Il existait dans les années 70 à Tunis, un train blanc qui s’appelait
le TGM « Tunis Goulette Marsa ». Il faisait la liaison entre la
capitale et les deux plus grosses villes de la côte.
Ce train était magique, d’abord parce qu’il était blanc,
ensuite parce qu’il traversait comme un tapis volant le lac de Tunis au milieu
des flamands roses.
Éric et moi nous le prenions souvent pour aller nous baigner
à la plage de la Marsa ou à Sidi Bou Saïd. Mais il fallait se montrer patient
car le trajet était long, le train blanc ne dépassant guère les 60 km/heure.
Nous partions en fin de matinée de la gare de Tunis,
montions avec les fatmas, la marmaille et les animaux dans un wagon de seconde
classe à l’intérieur suranné, tout en bois usé. Les fenêtres restaient toujours
ouvertes car elles étaient coincées par les années. Le train quittait la gare
et d’une petite allure cahotante s’en allait à travers un paysage de collines
et de maisons blanches aux toits plats vers la mer bleue. Arrivés à destination
après une bonne heure de cahots, nous nous élancions dans le soleil et
plongions nos corps surchauffés dans l’eau fraiche et miroitante de la baie.
Nous étalions nos serviettes sur le sable fin et regardions voler les oiseaux
en mangeant des sandwichs thon-harissa. Les heures s’écoulaient au rythme
tranquille des vaguelettes du rivage, des marchands ambulants de cacahuètes et
de glibettes, des ânes porteurs de cruches clapotantes d’eau claire et des
enfants en blouse délivrés de l’école coranique qui venaient jouer au ballon
sur la plage.
Vers cinq heures, nous montions la colline et allions
prendre un thé aux pignons et un verre d’eau glacée au Café des Natte ou au
café des Gradins. Nous contemplions la baie bleue, blanche, et l’or des
mimosas, la nacre de jasmins. Nos corps encore pleins de mer sentaient le sel
et le soleil, à nos doigts sales l’on pouvait goûter le sucre des beignets de
chez Bumbaloni. Nos cheveux emmêlés par la brise caressaient nos épaules et
volaient dans notre dos quand nous descendions la colline en courant et en
riant pour attraper le train du soir qui nous ramenait en ville.

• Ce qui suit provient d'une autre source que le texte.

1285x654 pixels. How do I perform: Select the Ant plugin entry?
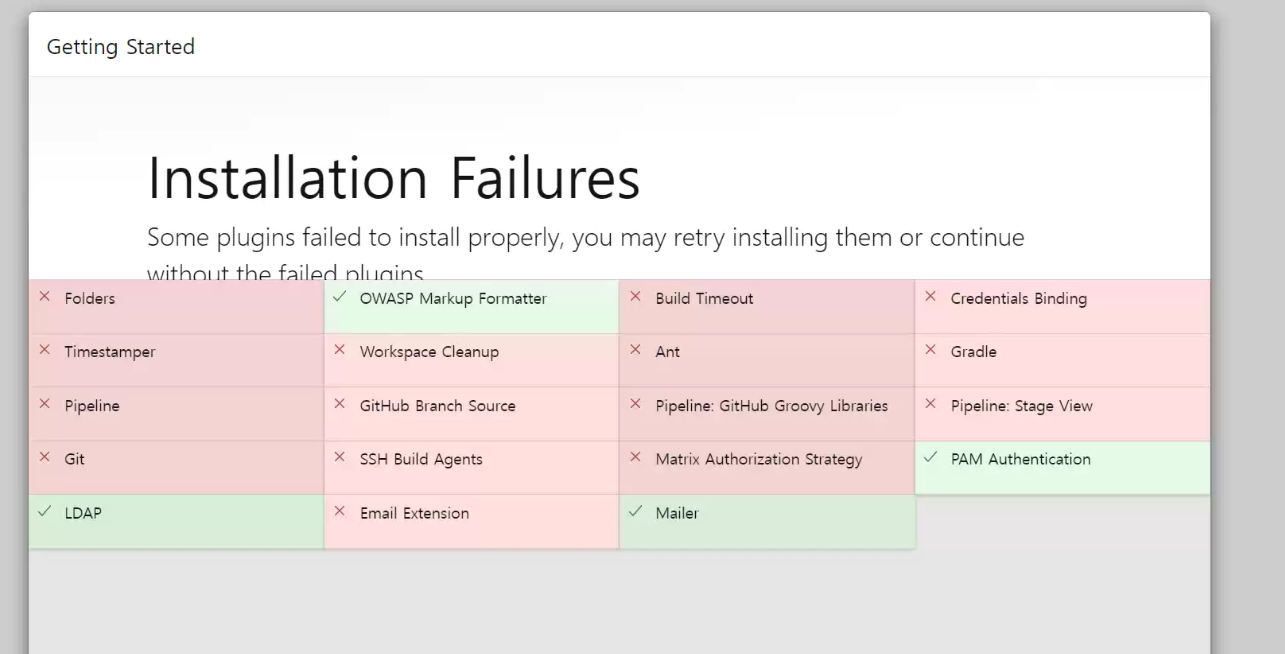[767, 360]
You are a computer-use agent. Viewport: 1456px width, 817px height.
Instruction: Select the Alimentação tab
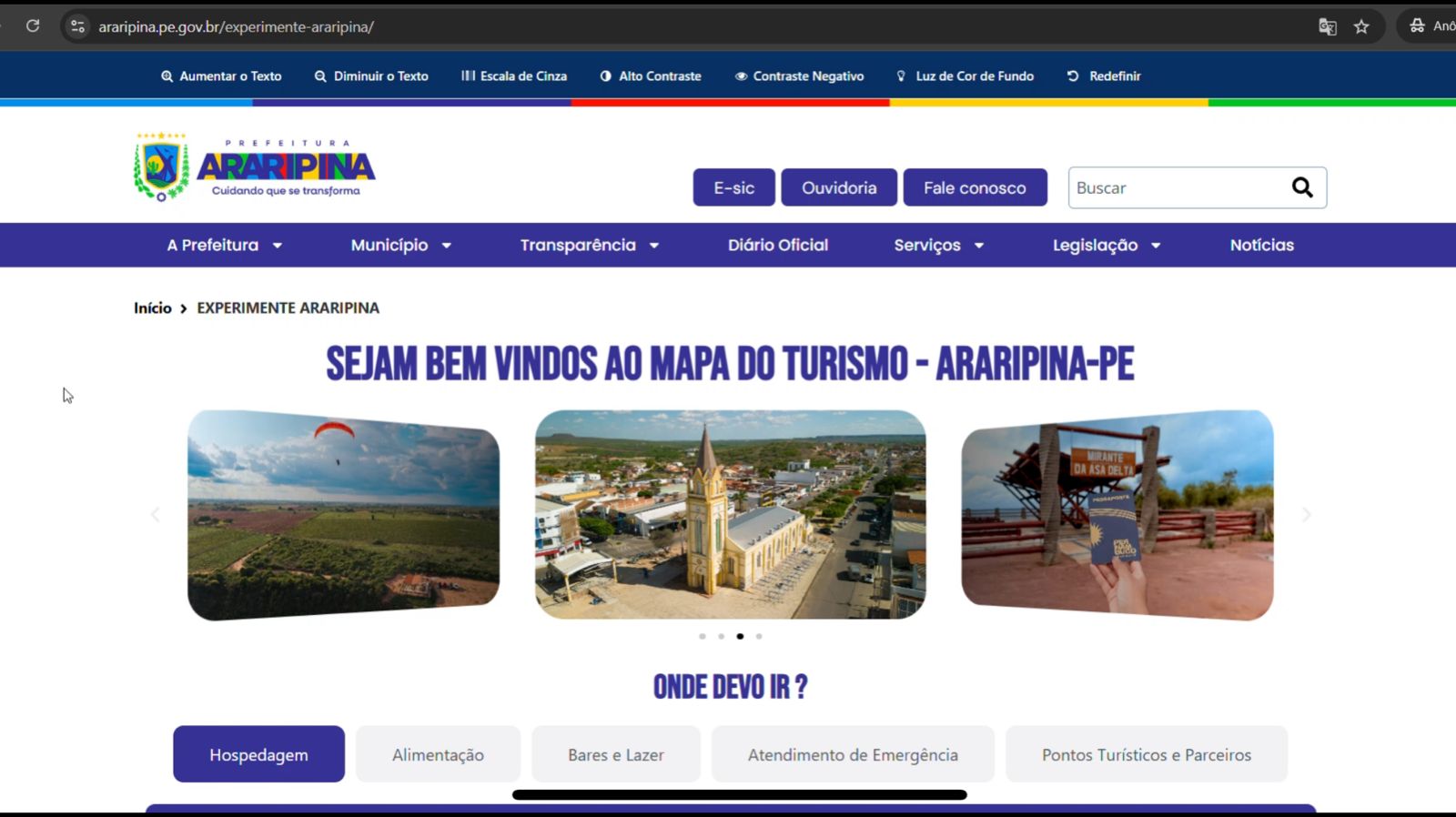tap(438, 754)

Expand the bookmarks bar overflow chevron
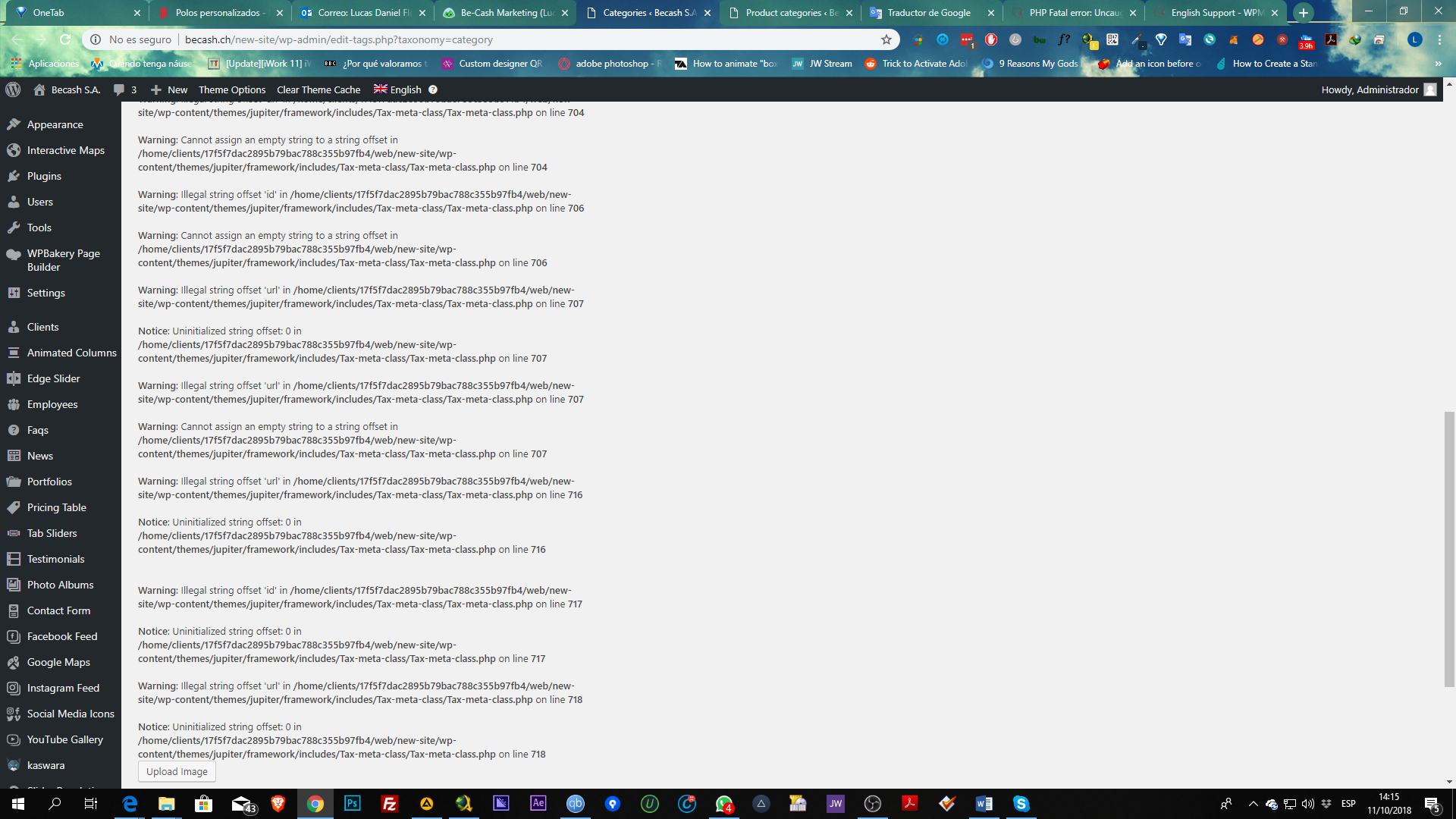pyautogui.click(x=1438, y=64)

Et c’est le trajet du retour qui nous emportait dans une
parenthèse de rêve entre le ciel et l’eau. Le train blanc quittait doucement la
gare. A cette heure, il comptait peu de voyageurs et contrairement au matin,
tout était tranquille. Le clac régulier des roues sur les rails, le sifflement
rythmique de la locomotive, le souffle de la brise, tel un concert d’acier,
dépouillaient nos cerveaux de toute pensée. Nous nous tenions côte à côte sur
la banquette dure, le bois râpé sous nos fesses, le dos meurtri par le dossier
raide. Dans le balancement du train, nous étions serrés mais nous ne touchions
pas. Nos épaules rapprochées, nos mains abandonnées, nos respirations en
accord, lui et moi nous étions comme deux enfants issus du même œuf, à la fois un
et autre. Je respirais l’odeur de sa peau, son souffle était dans mes cheveux.
Il humait le parfum de mon cou et son pied était près de mon pied. Je fermais
les yeux et écoutais les battements de son cœur. Il était là, tout près de moi,
et j’étais là abandonnée à son côté.
C’est dans ce train étrange, alors que nous laissons le
soleil descendre dans notre dos sur une mer étale, que nous avons été l’un pour
l’autre et l’un près de l’autre, moi tout pour lui, lui tout pour moi. Dans ce
lieu mouvant, cet espace dans l’espace, ce temps arrêté dans la course des
heures, nous étions deux êtres de lumière pour qui tout était encore possible. Nous
y avons inscrit dans le silence plus de mots que nous n’avons jamais osé
prononcer. Nous y avons volé à la vie ce qu’elle a de plus précieux, ce
sentiment minimal, ce frémissement du non achevé qui mit des ailes à nos
souliers. A 15 ans nous étions prêts de nous envoler. L’une est tombée et l’autre
a disparu.
Aujourd’hui, quand je pense à Éric c’est ce moment-là qui s’impose
à mon cœur.
Pour accepter sa mort, je me souviens de lui dans la chanson
du train blanc, dans le parfum des fleurs et la tiédeur du soir. Il est encore
là, tout près de moi, et nous ne nous touchons toujours pas. C’est inutile. Je
revois le vol des flamands roses sur le miroir du lac et il me semble qu’il a
choisi de retourner là-bas pour fendre l’air avec les grands oiseaux.